The Never-ending Zombie
The time has come to draw our zombie season to a close but for apocalypse enthusiast and author Chris Farnell, crouching in his basement with a stash of guns, these narratives aren’t over yet…
You know, I said I was done. I said I was too old for this shit. My blog about apocalyptic fiction has sat gathering dust for a couple of months now while I worked on other things, and there hasn’t been anything vaguely zombie-related posted there since January. In February I wrote about the role of women in zombie movies, because that’s a rant I’d been waiting to have for a while. But that was it, I’ve talked a lot about zombie movies, stories, games and bible passages over the last few years, and I was ready to move onto other things.
But then they had to pull me back for one last job.
Because just as I was ready to put zombies to bed forever someone very dear to me, somebody who is otherwise extremely clever and whose opinion I normally respect, had to say to me “Zombies have transcended the undead to the plain old culturally dead.” And I shook my fist at them shouting “I’ll show you!

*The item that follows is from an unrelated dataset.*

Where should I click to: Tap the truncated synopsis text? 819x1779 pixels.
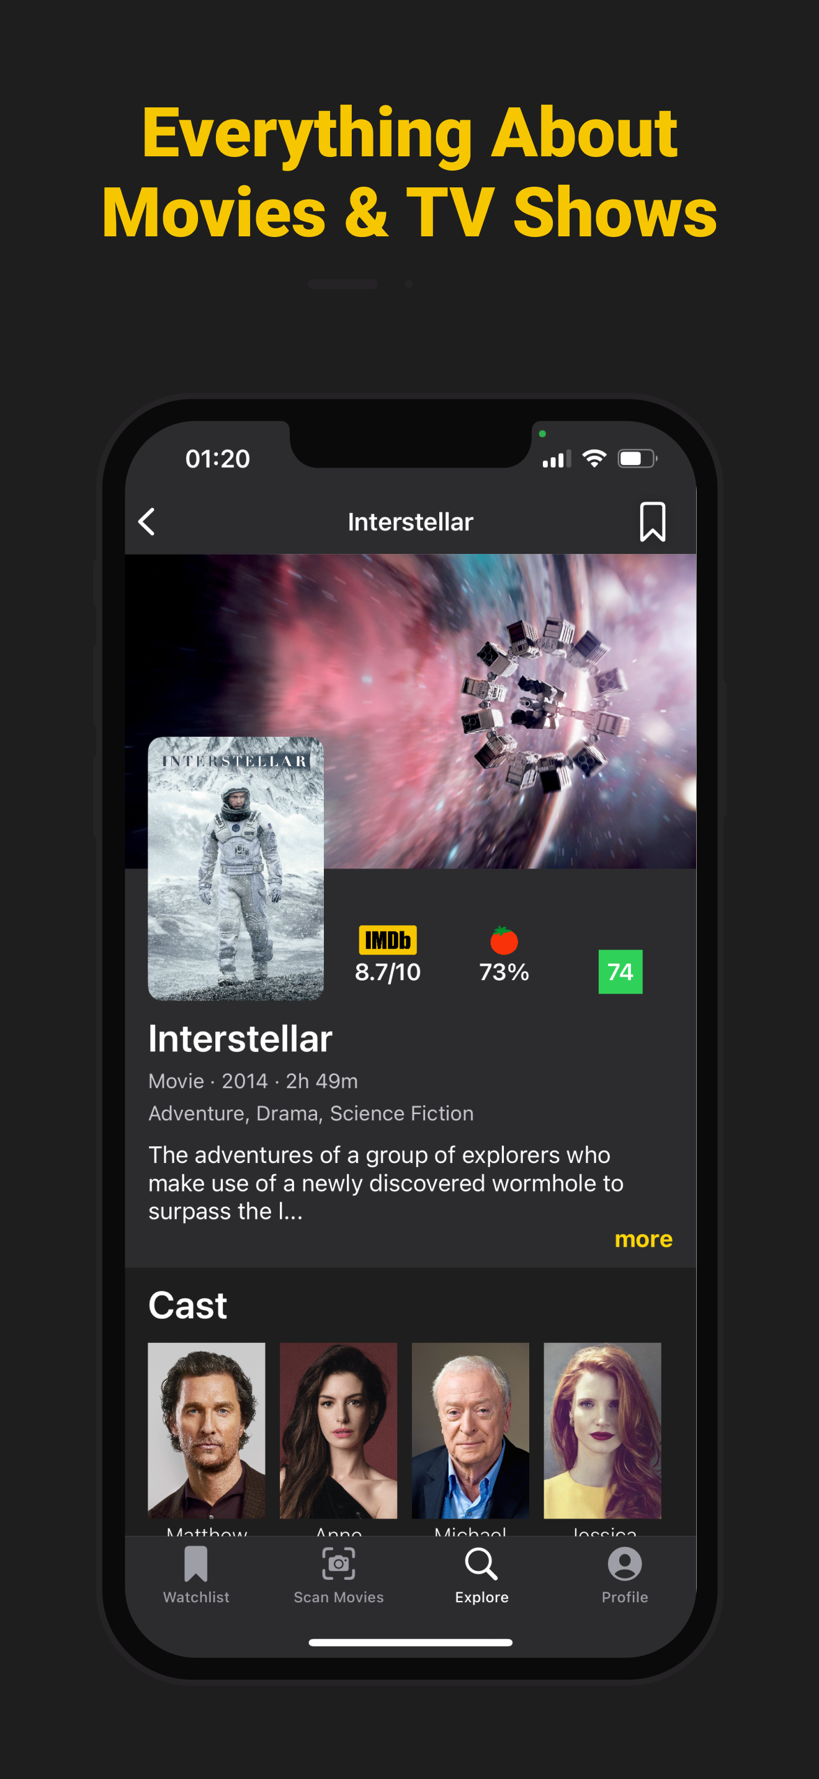pos(385,1182)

To the Internet!” and now I’m here.
It’s a common rant, zombies are over with. Zombies are done. Zombies are a set of increasingly laboured puns based on the fact that they’re ambulatory corpses. This is because, for reasons others have gone into in better and greater detail elsewhere, at the very beginning of this century zombie movies tapped into the mood of the time in a way few other kinds of story could, and the genre exploded.

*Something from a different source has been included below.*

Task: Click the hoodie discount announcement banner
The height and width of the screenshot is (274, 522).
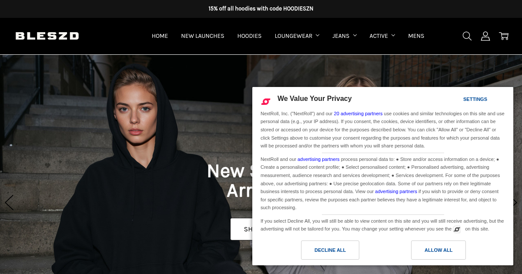Action: pos(261,9)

Now things have changed (although not as much as any of us would have liked) and so people are coming to the conclusion that zombies, having had their time in the sun, should politely shamble off. But here’s the thing about zombies: they never do that. Your grandkids are going to be enjoying stories about zombies, and the reason for that is that most of what we’ve said about zombies is wrong.
Zombie stories aren’t about zombies
When I was writing about a different zombie movie every week my reviews always used to conclude with a drinking game, designed to show some of the regularly recurring tropes in zombie apocalypse stories. Among the rules were that you had to take a number of shots if the story revolved around a number of mismatched characters who spent the majority of the story under siege in some kind of building until their own internal power struggles resulted in them letting the zombies in. The building could be a farmhouse, a shopping mall, a pub or a radio station, it didn’t matter.
The point was the zombies were incidental to the story. The meat of the story, in every sense of the word (okay, so I’m not totally immune to zombie puns) was the characters, who they were, what they wanted, and how they interacted. The zombies, who were stupid, straight forward, and often slow enough to allow for lengthy conversations between characters before they caught up, were simply a way of forcing a given set of characters together.
Even Max Brooks’ World War Z, with its world spanning narrative scope, is essentially a global siege story, with conflicting interests being forced to reluctantly work together every bit as much as a pair of disgruntled alpha male types in an isolated farmhouse. I’ve not read A Song of Ice & Fire and will stab anyone who tries to spoil it, but from the opening of the very first episode it seems Game of Thrones is heading in a very similar direction.
If you’re bored of characters with conflicting personalities and differing priorities being forced together, then I hate to be the one to tell you this, but you’re not bored of zombies, you’re bored of fiction.
Zombies don’t mean what you think they mean
Academics and bloggers alike do love to go on about what zombies “represent”. I know I do! We’ve said that zombies represent our fear of our inescapable mortality, slow and easily outwitted, but relentless and unstoppable. We’ve said they represent our fear of the mob, our concerns about an oppressed underclass, our guilt over the war dead or humankind’s innate violent nature.
So here’s the secret: They don’t represent any of those things. They can represent any of those things, but Jeanette Winterson has used oranges to represent heterosexuality and nobody can blame that on the orange. Zombies have also been used to represent our fear of the ubiquity of mobile phones in Stephen King’s Cell, or to explore the nature of language in the movie, Pontypool. Zombies (a term that I’m also using to include “the infected”- deal with it purists) are ordinary people who become dangerous when they come into contacted with other zombies, which means a writer can make them a stand-in for literally any idea they like without too much work.
But primarily we use zombies because everyone knows the rules. They bite you, you become one of them. Remove the head or destroy the brain. Sometimes they’re an implacable enemy, sometimes they’re more sympathetic than the so-called human survivors, but either way if you’re setting your story in the zombie apocalypse it takes five seconds to tell your audience everything they need to know about the history of the fictional world you’ve put them in, and then you can get on with your story, which could be any one of an infinite possible number. And for every one of them there will be yet another article asking if the zombie craze is over yet.